NOCHE DE VERANO

La noche era clara. La calle estaba iluminada. Hacía calor. El murmullo de las tertulias en las puertas de las casas tranquilizaba el alma. El aire de San Lorenzo, fresco como siempre, evitaba la sensación de bochorno.
Sin embargo, algo me causaba zozobra. Notaba como una presencia. Alguien me seguía a distancia, a intervalos.
Aceleré el paso. No iba a correr. No era necesario. No había por qué. Todo era conocido y seguro.

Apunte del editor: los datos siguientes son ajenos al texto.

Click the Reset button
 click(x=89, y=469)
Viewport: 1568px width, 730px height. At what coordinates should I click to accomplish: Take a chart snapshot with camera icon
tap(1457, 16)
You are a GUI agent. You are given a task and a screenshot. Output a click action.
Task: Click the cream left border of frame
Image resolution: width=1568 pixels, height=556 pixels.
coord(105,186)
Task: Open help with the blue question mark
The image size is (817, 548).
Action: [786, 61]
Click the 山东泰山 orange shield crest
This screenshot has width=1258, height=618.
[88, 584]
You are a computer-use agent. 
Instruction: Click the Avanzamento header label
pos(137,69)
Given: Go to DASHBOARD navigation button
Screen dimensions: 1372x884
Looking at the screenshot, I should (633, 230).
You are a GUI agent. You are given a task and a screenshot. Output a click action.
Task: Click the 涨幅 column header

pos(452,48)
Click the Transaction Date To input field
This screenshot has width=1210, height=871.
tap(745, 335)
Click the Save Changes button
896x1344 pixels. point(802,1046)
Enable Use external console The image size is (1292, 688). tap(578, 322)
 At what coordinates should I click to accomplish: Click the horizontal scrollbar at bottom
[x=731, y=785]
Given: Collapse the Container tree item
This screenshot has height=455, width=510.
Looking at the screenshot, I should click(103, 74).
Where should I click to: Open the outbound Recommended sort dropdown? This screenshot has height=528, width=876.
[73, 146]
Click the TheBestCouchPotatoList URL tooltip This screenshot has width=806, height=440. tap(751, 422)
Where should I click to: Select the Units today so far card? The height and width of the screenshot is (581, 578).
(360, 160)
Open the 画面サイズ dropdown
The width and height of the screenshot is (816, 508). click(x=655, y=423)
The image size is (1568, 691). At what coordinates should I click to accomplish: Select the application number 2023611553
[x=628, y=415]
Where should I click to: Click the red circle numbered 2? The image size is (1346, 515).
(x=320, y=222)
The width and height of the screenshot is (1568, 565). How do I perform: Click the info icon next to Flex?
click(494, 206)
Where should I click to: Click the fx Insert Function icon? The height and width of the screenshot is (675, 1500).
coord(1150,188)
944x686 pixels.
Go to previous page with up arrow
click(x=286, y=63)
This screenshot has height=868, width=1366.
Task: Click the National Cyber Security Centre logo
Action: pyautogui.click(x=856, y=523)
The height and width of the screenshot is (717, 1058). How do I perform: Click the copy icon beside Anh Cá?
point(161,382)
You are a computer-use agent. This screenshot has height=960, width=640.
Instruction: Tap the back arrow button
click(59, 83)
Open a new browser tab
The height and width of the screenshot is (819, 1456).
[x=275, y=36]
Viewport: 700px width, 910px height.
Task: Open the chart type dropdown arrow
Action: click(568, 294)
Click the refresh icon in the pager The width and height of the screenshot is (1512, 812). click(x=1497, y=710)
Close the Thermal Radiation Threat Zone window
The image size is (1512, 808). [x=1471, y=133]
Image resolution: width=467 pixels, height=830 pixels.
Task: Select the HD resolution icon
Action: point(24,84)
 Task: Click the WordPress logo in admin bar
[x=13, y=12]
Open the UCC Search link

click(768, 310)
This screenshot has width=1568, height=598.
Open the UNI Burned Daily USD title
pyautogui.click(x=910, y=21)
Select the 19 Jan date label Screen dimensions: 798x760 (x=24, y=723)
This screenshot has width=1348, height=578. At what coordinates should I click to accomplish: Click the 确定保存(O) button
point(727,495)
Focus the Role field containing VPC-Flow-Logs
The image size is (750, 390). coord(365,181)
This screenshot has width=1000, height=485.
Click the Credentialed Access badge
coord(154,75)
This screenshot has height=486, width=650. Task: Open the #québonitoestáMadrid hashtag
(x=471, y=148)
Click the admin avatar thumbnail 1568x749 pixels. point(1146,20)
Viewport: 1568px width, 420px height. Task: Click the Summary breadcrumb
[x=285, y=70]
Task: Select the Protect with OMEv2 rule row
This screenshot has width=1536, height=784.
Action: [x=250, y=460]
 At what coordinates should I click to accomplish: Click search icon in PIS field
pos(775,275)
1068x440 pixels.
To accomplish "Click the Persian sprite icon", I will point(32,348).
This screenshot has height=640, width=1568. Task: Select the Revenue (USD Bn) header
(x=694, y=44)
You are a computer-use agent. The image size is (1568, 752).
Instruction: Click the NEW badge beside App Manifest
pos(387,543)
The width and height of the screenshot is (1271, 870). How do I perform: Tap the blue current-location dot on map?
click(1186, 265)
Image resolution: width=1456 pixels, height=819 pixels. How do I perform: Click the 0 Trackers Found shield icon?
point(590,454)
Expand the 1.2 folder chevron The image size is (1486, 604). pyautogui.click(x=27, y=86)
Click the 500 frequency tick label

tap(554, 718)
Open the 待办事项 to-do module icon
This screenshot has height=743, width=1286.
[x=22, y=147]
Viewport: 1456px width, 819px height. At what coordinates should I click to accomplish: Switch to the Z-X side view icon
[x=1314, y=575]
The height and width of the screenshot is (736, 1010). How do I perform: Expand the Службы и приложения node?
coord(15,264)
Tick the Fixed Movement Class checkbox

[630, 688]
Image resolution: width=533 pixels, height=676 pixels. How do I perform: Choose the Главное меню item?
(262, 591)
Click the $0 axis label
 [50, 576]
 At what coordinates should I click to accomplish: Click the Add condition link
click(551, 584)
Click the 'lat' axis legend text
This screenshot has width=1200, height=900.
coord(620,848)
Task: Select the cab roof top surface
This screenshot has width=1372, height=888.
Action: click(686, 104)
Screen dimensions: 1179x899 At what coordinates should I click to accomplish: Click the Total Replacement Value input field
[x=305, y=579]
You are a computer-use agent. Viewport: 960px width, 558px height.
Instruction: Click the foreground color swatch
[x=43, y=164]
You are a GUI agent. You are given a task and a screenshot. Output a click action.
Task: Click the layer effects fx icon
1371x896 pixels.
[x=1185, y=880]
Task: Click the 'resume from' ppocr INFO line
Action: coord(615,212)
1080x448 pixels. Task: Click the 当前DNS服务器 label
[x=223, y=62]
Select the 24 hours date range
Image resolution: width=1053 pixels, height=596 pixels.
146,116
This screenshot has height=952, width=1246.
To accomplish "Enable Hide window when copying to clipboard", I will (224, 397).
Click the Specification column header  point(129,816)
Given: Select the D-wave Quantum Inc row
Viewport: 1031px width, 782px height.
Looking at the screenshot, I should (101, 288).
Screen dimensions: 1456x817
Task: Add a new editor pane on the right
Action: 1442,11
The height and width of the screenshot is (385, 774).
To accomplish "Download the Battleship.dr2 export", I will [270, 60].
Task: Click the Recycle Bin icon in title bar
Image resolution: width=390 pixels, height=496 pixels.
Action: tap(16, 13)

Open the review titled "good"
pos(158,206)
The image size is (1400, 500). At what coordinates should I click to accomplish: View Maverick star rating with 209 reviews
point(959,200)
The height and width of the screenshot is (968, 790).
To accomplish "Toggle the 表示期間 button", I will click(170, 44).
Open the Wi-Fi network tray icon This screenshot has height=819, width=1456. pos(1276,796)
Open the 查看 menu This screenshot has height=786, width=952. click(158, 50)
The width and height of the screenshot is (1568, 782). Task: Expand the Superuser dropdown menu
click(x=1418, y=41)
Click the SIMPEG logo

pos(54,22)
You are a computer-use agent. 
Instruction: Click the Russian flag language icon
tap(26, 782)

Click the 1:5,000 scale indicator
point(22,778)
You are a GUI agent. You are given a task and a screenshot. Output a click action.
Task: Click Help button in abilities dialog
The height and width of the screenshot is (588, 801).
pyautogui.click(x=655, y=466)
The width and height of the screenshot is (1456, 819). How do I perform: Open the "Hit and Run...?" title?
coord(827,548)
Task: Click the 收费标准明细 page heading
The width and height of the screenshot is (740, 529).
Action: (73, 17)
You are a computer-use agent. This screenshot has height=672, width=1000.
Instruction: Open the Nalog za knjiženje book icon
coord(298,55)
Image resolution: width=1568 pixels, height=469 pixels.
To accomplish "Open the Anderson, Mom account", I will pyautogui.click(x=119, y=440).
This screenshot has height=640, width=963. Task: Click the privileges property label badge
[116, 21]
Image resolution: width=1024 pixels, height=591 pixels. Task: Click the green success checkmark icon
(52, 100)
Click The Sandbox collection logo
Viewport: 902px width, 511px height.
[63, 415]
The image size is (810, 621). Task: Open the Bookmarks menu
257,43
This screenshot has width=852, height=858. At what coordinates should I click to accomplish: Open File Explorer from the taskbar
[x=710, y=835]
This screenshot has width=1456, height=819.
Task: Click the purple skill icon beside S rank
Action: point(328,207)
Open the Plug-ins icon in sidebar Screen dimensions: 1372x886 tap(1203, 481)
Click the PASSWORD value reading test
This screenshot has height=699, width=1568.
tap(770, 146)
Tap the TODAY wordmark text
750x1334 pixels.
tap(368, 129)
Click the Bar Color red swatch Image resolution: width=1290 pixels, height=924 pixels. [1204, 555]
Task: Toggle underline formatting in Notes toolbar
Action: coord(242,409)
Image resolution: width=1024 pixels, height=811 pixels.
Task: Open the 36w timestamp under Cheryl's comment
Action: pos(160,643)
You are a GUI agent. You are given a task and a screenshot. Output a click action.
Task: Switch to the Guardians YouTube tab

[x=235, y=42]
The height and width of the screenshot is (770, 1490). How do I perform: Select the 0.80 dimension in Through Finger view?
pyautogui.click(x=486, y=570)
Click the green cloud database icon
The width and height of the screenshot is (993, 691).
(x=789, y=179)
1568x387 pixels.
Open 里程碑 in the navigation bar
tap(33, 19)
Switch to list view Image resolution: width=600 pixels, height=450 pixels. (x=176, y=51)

Me volví, pero no vi nada. Seguí adelante con paso firme. De repente, un ruido, una puerta que se cierra, unas ramas que crujen. Mantengo la calma. Me cuesta tragar. Miro con más intensidad queriendo ver lo que no encuentro o no adivino.
En un instante, ¡ZAS!, salta delante de mi y me corta el paso.
Me quedo inmóvil mirándolo, intentando comprender que va a hacer a continuación, preparando una respuesta a su próxima acción.
Él me da la espalda y comienza a andar calle abajo. Silencioso, sin ruido, con cierta elegancia, con cierto desprecio.
Su pelo de un negro azabache se confunde con la noche, y sólo un largo maullido me estremece.